Сам Аксенов называет такие чудеса «карнавалом», в очередной раз демонстрируя, что эпоха шестидесятых удобно приспособила к себе идеи Бахтина. Проследим же за метаморфозой. Во время карнавала все возможно, ибо все перевернуто с ног на голову. И все счастливы. Карнавальная ситуация впервые опробована Аксеновым в «Апельсинах из Марокко»: случилось невиданное, и в порт Талый пришел пароход с марокканскими апельсинами. Обитатели окрестностей собираются в Талом, возникает нечто напоминающее народное гулянье в новогоднюю ночь, переходящее во всеобщее счастье. Все, что казалось вчера несбыточным, сбывается. Все находят в Талом свою любовь. Заблудшие души выходят на истинный путь. Наутро апельсины съедены, но всеобщее счастье продолжается. Других карнавальных ситуаций в творчестве Аксенова нет.

В «Московской саге» всеобщее счастье мотивировано сугубо традиционно: семейные ценности превыше Сталина. Огромная семья Градовых счастлива, ибо их семья огромна. В «Сладостном новом стиле» нет уже никакой мотивировки. Просто все счастливы. А если кто-то несчастлив, то он просто еще не понял, что счастлив. Где же здесь карнавал? По-видимому, в следующем:

«Граждан США погибло 18493, постоянно проживающих с «зелеными картами»

7548, политических беженцев 4004, нелегалов 28697, иностранных туристов 678, просто прохожих 18. Немало было сломано костей: челюстей 840, ребер 18600, черепов 618, длинных костей врассыпную 65111, тазов 300, ключиц 115, грудин 240...». Это описание виртуально-голливудской битвы между миллиардером Стенли Корбахом и теми, кто хочет отнять у него миллиарды.

Или, быть может, карнавальность в том, что для героев «Нового стиля» нет ничего невозможного? Например, ближе к концу все они оказываются евреями, так как праотец-то у всех один. Или она в атмосфере постоянного праздника, который Стенли Корбах закатывает своим друзьям? Но это все — и превращения, и переодевания, и праздничность, и счастье — следствия карнавала, его отдельные характеристики. Нет главного: нет карнавальной ситуации, нет мистической сущности карнавала, как у Рабле или Гоголя.

Аксенов употребляет не то слово. Карнавальные мотивы, действительно, — его визитная карточка. Только все это вместе называется проще — соцреализмом извода шестидесятых. Советского писателя отличает от всех других принципиальная оптимистичность. Как говорил один из героев Владимира Максимова, если написать колхозницу с мешком картошки — это будет модернизм. А вот если с двумя или тремя — то это уже соцреализм, и «Правда» обязательно похвалит.

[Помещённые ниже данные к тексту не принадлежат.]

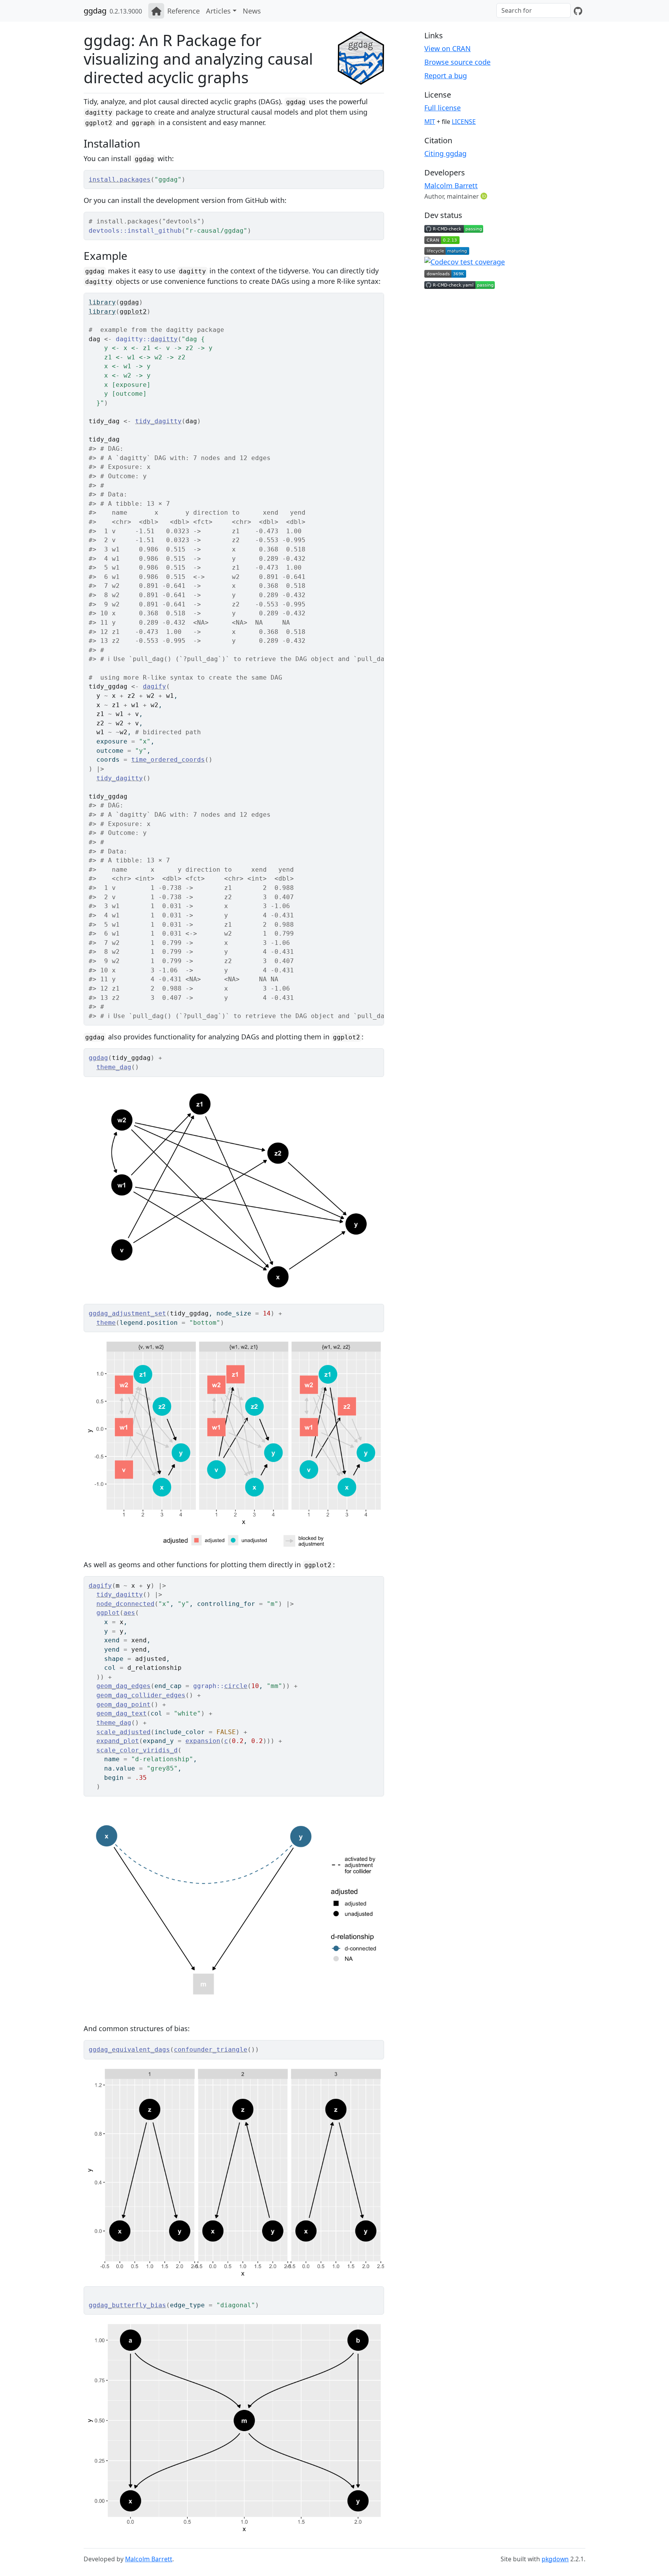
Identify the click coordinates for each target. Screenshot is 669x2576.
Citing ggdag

Лучшего определения соцреализма мне неизвестно. Оптимизм советского писателя основан на глубокой вере в коммунизм, то есть в перманентное улучшение всех аспектов жизни и финальное головокружительное счастье. Владимир Аксенов — один из немногих, кто до сих пор не разуверился в коммунизме. Неважно, что образцом коммунизма для него стала Америка. Важно то, что именно он, а не Астафьев или Распутин, остался истинным советским писателем.

Соцреализм шестидесятых значительно отличался от соцреализма Сталинских премий. Новые писатели отказались от набившей оскомину канвы толстого толстовского романа: он стал для них образцом условности в искусстве. Борьба со сложившимися правилами сюжетосложения, героическими героями, красивой идейной фразой была частью борьбы с ритуализованностью советской жизни. Тем самым советское искусство шестидесятых напоминало советское искусство двадцатых, социализм снова стал синонимом весны, новизны и эксперимента. Ненадолго, чтобы еще раз расцвести в середине восьмидесятых, продемонстрировав окончательное вырождение, сиречь неумение экспериментировать.

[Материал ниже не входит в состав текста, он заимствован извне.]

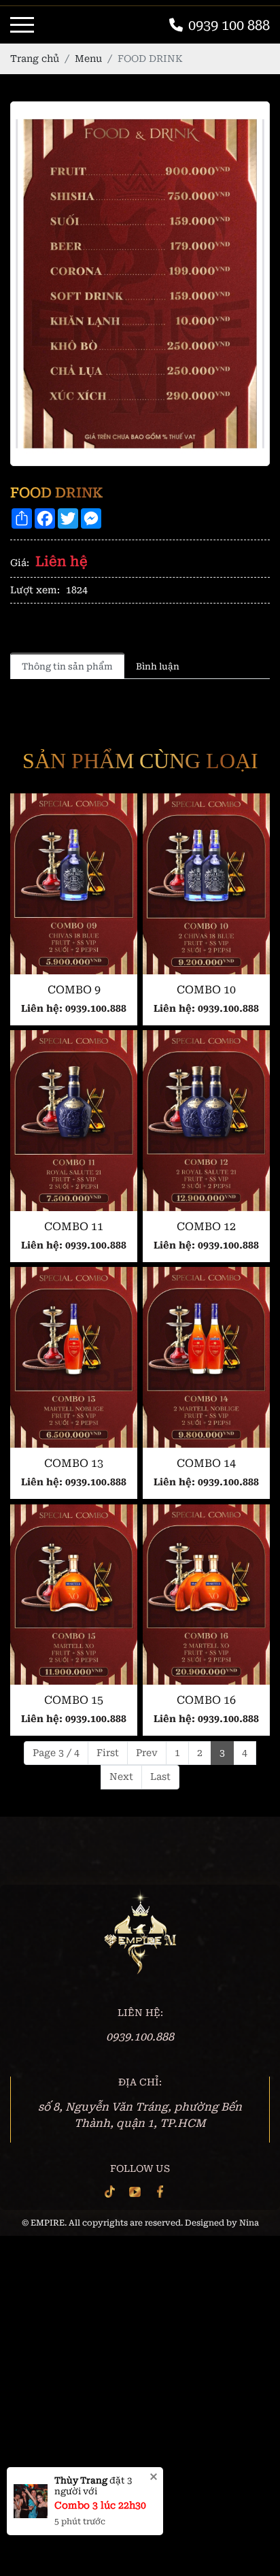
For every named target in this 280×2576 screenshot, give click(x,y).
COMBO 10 (206, 989)
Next (121, 1776)
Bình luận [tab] (157, 666)
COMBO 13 (73, 1463)
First (108, 1752)
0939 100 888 (229, 25)
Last (160, 1776)
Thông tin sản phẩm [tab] (67, 666)
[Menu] (22, 25)
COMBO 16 (206, 1700)
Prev (147, 1752)
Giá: (19, 562)
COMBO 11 (73, 1226)
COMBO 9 (74, 989)
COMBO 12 (206, 1226)
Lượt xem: (35, 589)
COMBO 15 (73, 1700)
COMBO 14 (206, 1463)
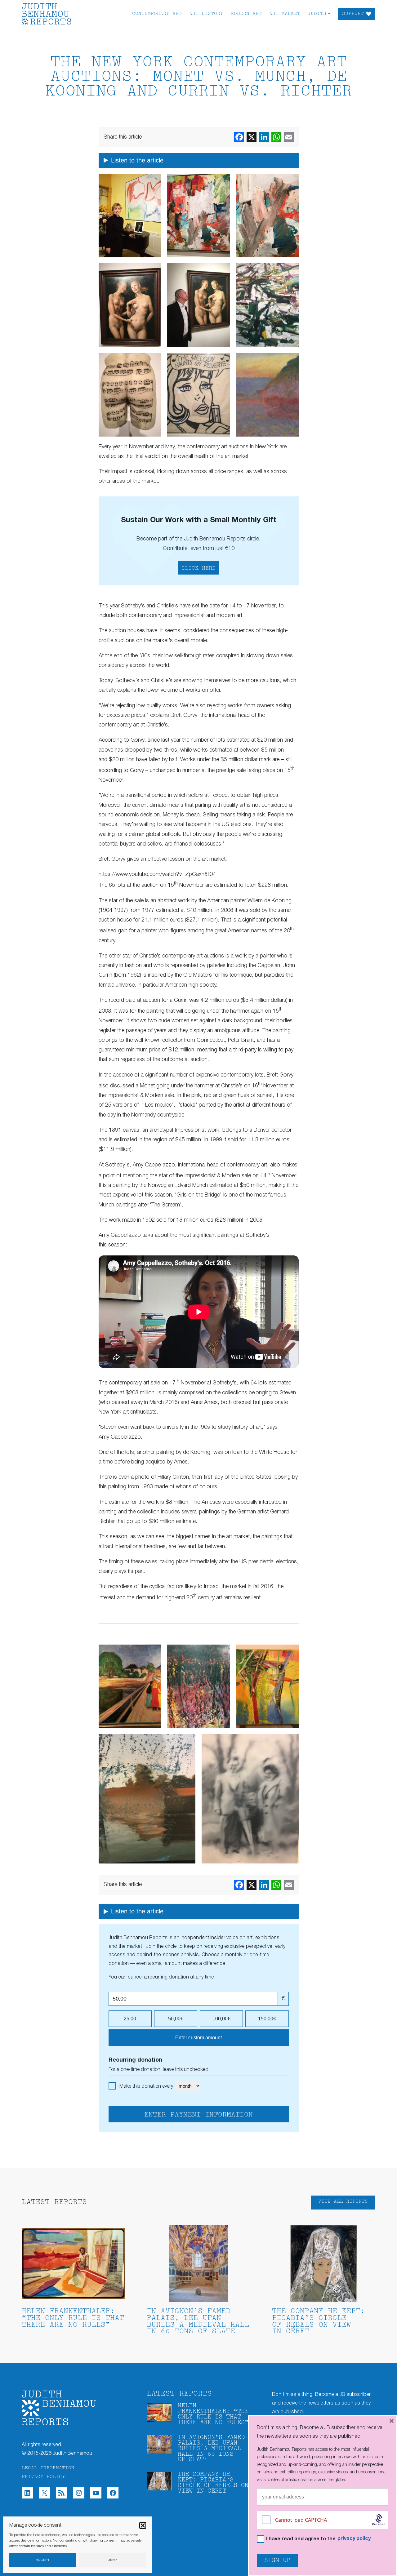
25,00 (130, 2018)
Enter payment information (198, 2115)
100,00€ (221, 2018)
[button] (143, 2525)
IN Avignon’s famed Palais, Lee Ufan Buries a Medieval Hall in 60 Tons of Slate (198, 2321)
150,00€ (267, 2018)
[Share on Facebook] (239, 137)
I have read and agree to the (318, 2539)
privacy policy (354, 2539)
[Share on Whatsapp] (276, 137)
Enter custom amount (198, 2037)
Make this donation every (146, 2086)
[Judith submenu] (329, 13)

Соцреализм шестидесятых обрел, выражаясь по-горбачевски, человеческое лицо. Сохранились общая оптимистичность («Понимаешь, я грущу сейчас, тоскую по Инне, но временами вздрагиваю, как в ознобе, от ощущения счастья. Не могу объяснить тебе. Тебе это особенно трудно объяснить»), производственная тематика («Коллеги», рыболовецкий колхоз «Звездного билета», освоение Дальнего Востока в «Апельсинах») и аскетический отказ от материального благополучия (сознательное распределение в глубинку, сознательное бегство из Москвы и Ленинграда). Новым становится высвобождение человеческого чувства. Любовь, можно сказать, — лакмусовая бумажка перемен: эта сфера жизни наименее подвержена регламентации. Она по-прежнему крепко связана с положительными, прежде всего профессиональными качествами: у врача из Ленинграда намного больше шансов на любовь круглогорской красавицы, чем у блатного Федьки. Девушки, правда, теперь могут ошибаться: Вера из «Коллег» вышла замуж за карьериста, а Галя из «Звездного билета» увлеклась известным артистом и бросила хорошего Димку. Но поскольку Галя хорошая, то она к Димке возвращается, мучается, Вера же находит истинную любовь, тоже мучается, и, наконец, как и должно быть, все счастливы. Любовь становится более свободной: она не обязательно нацелена на брак, она возможна и до брака, и во время брака, она может возникнуть где угодно, не обязательно на производстве, но и на танцплощадке. И вообще, поцеловать девушку, оказывается, очень даже просто.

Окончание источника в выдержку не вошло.